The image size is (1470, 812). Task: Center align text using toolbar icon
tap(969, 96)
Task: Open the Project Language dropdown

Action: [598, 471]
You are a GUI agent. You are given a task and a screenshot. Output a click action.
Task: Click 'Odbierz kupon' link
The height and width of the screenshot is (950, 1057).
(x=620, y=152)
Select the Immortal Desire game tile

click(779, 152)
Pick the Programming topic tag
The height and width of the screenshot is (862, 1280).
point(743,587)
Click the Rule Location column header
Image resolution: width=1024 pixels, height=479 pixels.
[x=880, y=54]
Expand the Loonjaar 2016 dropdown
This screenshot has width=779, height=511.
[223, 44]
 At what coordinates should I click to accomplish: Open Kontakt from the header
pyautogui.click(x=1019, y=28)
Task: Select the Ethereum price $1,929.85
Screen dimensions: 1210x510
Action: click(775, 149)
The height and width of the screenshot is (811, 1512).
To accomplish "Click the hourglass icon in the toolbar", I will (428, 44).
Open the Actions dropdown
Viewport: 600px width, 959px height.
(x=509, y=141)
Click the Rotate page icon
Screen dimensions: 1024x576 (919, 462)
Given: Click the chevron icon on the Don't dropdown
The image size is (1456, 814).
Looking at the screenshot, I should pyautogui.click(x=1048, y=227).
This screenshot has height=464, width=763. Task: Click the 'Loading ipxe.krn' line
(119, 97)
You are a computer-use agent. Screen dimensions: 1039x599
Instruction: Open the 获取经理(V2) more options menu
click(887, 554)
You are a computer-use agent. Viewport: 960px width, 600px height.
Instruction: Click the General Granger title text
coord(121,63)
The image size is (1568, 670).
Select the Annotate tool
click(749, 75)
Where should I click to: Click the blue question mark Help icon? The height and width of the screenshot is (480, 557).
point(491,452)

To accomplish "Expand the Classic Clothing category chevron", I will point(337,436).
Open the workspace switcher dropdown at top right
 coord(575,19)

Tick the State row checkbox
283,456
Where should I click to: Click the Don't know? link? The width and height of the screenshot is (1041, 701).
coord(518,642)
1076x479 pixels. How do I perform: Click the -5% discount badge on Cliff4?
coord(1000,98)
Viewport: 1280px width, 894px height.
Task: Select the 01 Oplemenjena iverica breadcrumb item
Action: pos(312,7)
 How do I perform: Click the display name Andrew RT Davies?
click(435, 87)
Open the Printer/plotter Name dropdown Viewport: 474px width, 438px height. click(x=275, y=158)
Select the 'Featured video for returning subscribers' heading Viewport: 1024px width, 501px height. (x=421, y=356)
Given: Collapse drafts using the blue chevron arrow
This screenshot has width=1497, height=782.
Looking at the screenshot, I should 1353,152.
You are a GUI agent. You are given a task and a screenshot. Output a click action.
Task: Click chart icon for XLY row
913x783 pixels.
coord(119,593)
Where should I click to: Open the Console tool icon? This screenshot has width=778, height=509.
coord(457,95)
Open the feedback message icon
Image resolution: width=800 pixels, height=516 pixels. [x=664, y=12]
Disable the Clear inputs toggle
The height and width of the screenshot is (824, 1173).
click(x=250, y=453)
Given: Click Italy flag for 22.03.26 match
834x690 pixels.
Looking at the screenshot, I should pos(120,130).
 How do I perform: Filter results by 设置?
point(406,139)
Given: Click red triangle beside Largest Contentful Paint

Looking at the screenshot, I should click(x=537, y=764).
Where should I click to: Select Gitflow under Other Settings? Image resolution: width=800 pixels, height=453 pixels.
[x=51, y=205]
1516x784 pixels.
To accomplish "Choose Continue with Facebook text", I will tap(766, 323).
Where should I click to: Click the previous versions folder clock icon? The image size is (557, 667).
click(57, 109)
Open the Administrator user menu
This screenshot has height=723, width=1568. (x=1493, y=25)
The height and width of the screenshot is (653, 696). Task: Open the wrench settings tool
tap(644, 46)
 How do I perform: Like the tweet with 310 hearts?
---
> [What you need to do]
A single number is required: the count of lines in the data that include the string "chevron".

> [Result]
3